→ **Short exercise**:
According to the text below on collecting YouTube video IDs, how do you obtain the default playlist of a channel's uploads?

─── Reading text ───

One key detail which was painfully found out while trying to collect data was that searching (using the /search?channel domain and then matching the channel ID) is very expensive (100 points out of 10,000 points) and I would run into the problem of running out of units. However, how would one be able to list the videos from a channel if not by searching for them? The answer is through playlists, for which listing would be much cheaper. Additionally, one strange trick I found was that a default playlist of user uploads (obtained by replacing the second character of the user's channel ID with 'U') could be used to cheaply list all the uploads of a channel as opposed to relying on whatever playlists the owner channel has made (usually none or a much more limited scope than the entire set of uploads).

The following contains the code used to collect the video ID's from the selected list of channel ID's. Please note that it is not perfect, as some video ID's failed, but that is why I added a try catch statement. Additionally, there is no real fear of duplicates since later on when processing the data in order to put it into the NN, the video ID's get put into a set.

DataCollectionWorking.py

import os
from google_auth_oauthlib.flow import InstalledAppFlow
import pickle

from requests import api
from apiclient.discovery import build

from tqdm import tqdm
import requests
import json
import re
import time
Api_key = open("apikey.txt", 'r')
Api_key = str(Api_key.read())

# This man saved my life:
# https://www.youtube.com/watch?v=th5_9woFJmk
# Bless him
# Corey Schafer

if os.path.exists('token.pickle'):
    print('Loading Credentials From File...')
    with open('token.pickle', 'rb') as token:
        credentials = pickle.load(token)
        print(credentials.to_json())
else:
    credentials = ""

# Google's Request
from google.auth.transport.requests import Request
# MAKE SURE REDIRECT URI IN GOOGLE CLOUD SERVICE CONSOLE IS http://localhost:8080/ WITH THE SLASH AFTERWARDS

# If there are no valid credentials available, then either refresh the token or log in.
if not credentials or not credentials.valid:
    if credentials and credentials.expired and credentials.refresh_token:
        print('Refreshing Access Token...')
        credentials.refresh(Request())
    else:
        print('Fetching New Tokens...')
        flow = InstalledAppFlow.from_client_secrets_file(
            'client_secret_3.json',
            scopes=[
                'https://www.googleapis.com/auth/youtube.readonly'
            ]
        )

        flow.run_local_server(port=8080, prompt='consent',
                              authorization_prompt_message='')

─── Data excerpt ───

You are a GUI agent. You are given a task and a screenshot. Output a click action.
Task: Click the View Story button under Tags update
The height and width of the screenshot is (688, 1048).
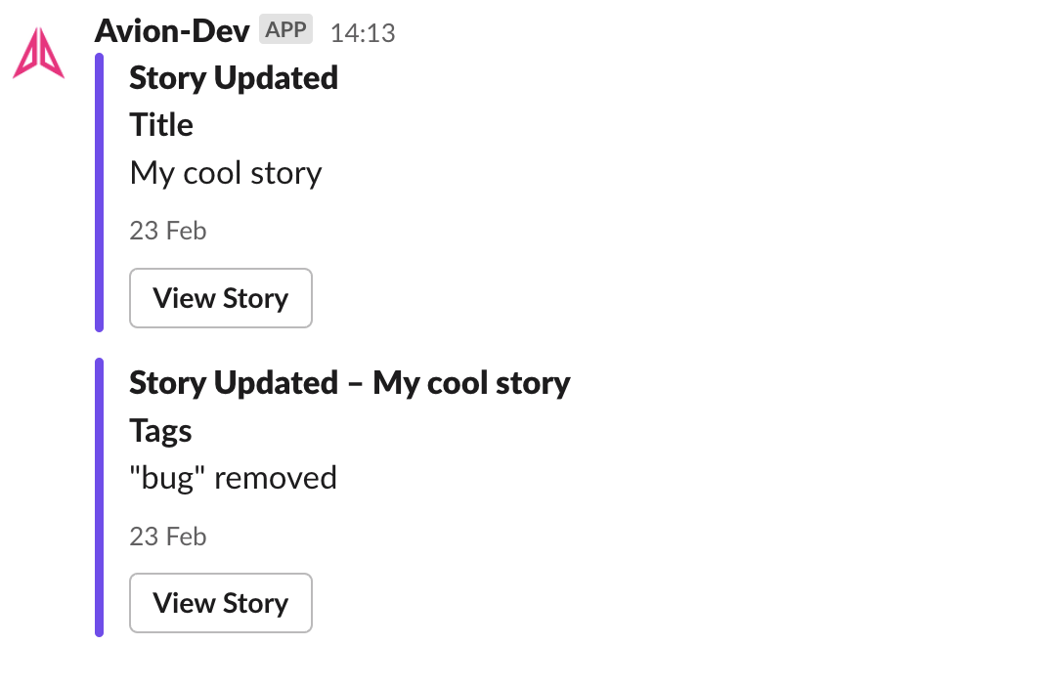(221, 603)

───

→ **Exercise result**:
Replace the second character of the user's channel ID with 'U'.